Our study has several limitations. The low frequency of high CD73 expression in the cohort may limit the generalizability of our findings. Additionally, the incomplete data on HER2 status, due to its non-mandatory measurement in the AZURE trial, is another limitation that may impact the comprehensiveness of our analysis. We demonstrated that high CD73 expression did not show a significant association with patient outcomes in the zoledronic acid arm. However, we did not investigate whether CD73 expression is affected by zoledronate treatment in patient samples but it was not regulated in mouse TNBC cells upon zoledronate in vitro, according to our previous study5. In tumor microenvironment, CD73 expression is regulated by various factors, such as hypoxia19, signaling pathways PI3K, MAPK39, transcription factors40 or miRNAs41. However, studies, whether CD73 protein expression is affected by anti-cancer treatment when it is not specific CD73 inhibitor42,43 are limited.

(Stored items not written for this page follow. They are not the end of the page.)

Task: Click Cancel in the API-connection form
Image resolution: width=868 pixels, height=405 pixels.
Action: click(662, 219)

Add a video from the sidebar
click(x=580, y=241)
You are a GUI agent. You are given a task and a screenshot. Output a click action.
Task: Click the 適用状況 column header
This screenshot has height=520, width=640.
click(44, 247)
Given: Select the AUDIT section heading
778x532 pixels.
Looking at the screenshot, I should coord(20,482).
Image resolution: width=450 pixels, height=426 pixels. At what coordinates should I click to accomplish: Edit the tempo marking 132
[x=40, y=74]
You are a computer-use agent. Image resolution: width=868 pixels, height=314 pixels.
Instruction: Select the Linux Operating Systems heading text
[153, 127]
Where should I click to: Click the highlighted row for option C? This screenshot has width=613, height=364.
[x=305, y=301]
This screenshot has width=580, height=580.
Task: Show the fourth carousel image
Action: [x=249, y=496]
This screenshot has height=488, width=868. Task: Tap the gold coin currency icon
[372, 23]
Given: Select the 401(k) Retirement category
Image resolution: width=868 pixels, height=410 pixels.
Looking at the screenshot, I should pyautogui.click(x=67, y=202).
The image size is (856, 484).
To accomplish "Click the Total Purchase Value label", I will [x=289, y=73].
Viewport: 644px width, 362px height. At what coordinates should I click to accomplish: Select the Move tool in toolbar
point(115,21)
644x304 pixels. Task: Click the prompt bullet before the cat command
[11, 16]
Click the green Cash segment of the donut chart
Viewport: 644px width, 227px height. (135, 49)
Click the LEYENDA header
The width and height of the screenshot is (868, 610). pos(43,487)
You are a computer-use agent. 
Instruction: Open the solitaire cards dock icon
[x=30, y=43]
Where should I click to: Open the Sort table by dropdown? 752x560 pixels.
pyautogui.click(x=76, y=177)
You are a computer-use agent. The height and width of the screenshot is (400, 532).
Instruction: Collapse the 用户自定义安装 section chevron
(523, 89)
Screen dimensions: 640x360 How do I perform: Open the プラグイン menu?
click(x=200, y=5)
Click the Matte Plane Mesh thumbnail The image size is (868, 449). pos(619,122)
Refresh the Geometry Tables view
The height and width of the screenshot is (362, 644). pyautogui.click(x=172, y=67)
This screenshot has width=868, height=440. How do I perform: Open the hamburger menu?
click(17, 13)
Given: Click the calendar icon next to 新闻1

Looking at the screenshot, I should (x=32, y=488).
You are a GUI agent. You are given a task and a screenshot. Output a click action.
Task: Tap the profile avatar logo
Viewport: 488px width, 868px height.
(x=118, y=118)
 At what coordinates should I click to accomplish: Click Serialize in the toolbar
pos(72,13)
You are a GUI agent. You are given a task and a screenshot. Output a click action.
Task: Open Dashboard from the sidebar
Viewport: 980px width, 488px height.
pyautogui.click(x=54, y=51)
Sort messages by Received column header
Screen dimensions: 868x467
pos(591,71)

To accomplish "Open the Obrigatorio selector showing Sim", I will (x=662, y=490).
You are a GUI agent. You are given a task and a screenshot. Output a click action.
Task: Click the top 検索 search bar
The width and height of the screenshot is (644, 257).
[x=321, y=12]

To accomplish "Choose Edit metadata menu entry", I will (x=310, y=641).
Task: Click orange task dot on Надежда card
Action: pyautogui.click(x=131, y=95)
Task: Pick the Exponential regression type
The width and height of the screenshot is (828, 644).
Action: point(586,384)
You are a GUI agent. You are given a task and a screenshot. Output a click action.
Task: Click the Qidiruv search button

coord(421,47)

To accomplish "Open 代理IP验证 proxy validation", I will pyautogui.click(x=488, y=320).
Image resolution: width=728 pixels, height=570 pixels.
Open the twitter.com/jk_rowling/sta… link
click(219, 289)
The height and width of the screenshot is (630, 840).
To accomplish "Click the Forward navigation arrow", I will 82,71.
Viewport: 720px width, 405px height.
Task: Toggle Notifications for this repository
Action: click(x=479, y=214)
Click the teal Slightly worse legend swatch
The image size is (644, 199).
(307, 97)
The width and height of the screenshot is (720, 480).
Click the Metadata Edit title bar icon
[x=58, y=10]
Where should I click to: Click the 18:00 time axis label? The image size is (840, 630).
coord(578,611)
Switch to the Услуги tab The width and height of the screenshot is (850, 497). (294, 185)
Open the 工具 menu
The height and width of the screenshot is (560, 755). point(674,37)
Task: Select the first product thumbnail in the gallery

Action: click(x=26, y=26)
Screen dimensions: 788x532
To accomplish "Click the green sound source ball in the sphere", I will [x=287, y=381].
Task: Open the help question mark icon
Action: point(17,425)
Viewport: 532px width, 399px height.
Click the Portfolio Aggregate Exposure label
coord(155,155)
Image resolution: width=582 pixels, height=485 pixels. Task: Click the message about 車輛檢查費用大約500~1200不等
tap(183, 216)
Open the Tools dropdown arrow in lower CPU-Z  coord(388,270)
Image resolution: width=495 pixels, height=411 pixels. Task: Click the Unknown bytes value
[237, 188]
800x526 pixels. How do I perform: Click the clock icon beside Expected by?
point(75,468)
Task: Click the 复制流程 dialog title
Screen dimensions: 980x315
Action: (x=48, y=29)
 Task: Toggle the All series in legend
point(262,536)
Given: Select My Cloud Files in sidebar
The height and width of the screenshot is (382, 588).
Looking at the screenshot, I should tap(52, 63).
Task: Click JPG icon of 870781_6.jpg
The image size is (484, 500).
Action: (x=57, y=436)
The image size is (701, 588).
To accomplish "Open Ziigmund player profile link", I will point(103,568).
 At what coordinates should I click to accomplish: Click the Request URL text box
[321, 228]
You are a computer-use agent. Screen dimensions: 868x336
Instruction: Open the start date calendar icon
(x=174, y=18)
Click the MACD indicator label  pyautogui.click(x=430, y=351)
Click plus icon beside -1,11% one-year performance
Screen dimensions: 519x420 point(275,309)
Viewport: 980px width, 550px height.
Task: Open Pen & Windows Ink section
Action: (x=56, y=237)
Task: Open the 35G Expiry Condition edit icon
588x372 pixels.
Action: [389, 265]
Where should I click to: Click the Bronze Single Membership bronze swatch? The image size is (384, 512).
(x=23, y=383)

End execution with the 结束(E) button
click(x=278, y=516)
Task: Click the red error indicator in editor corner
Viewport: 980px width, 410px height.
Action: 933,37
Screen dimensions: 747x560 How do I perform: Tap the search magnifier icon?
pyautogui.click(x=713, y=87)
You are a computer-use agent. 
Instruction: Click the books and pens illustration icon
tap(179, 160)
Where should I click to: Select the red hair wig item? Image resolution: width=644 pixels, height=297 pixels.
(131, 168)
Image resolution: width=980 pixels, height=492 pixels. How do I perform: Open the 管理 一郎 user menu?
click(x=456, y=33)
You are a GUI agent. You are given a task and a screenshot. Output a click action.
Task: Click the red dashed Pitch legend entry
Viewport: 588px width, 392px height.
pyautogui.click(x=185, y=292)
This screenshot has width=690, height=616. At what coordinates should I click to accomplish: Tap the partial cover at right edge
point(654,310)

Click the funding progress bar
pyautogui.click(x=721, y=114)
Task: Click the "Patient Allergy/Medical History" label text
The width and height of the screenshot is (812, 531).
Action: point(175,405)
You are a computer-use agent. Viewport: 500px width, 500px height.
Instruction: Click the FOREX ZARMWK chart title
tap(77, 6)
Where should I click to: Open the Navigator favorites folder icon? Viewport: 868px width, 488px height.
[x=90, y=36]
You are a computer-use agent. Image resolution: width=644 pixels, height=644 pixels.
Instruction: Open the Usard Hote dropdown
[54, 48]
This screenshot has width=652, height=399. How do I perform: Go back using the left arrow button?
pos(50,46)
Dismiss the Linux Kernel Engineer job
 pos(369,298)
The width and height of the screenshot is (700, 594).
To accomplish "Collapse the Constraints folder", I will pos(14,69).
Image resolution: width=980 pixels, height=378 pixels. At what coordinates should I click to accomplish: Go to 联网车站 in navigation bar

CD73 showed association with metastases in different cancers. High tumor CD73 expression significantly correlated with worse outcome of patients with colorectal cancer liver metastases18 or metastatic melanoma44. A comprehensive meta-analysis of 2951 cancer cases revealed that high CD73 expression is significantly associated with shorter overall survival in various cancers, including breast cancer and is strongly associated with lymph node metastases45. We show here that high CD73 expression in the primary tumors is significantly associated with the development of bone metastases in the control arm of the study. Furthermore, Kaplan-Meier analysis revealed a significant prognostic value of high CD73 expression for time to first metastasis to bone in the control arm, which was not evident in the zoledronic acid arm. These findings suggest a potential role for CD73 as a prognostic marker on bone metastasis. However, additional investigation is necessary to uncover the underlying mechanisms and assess the clinical implications of targeting CD73 in breast cancer.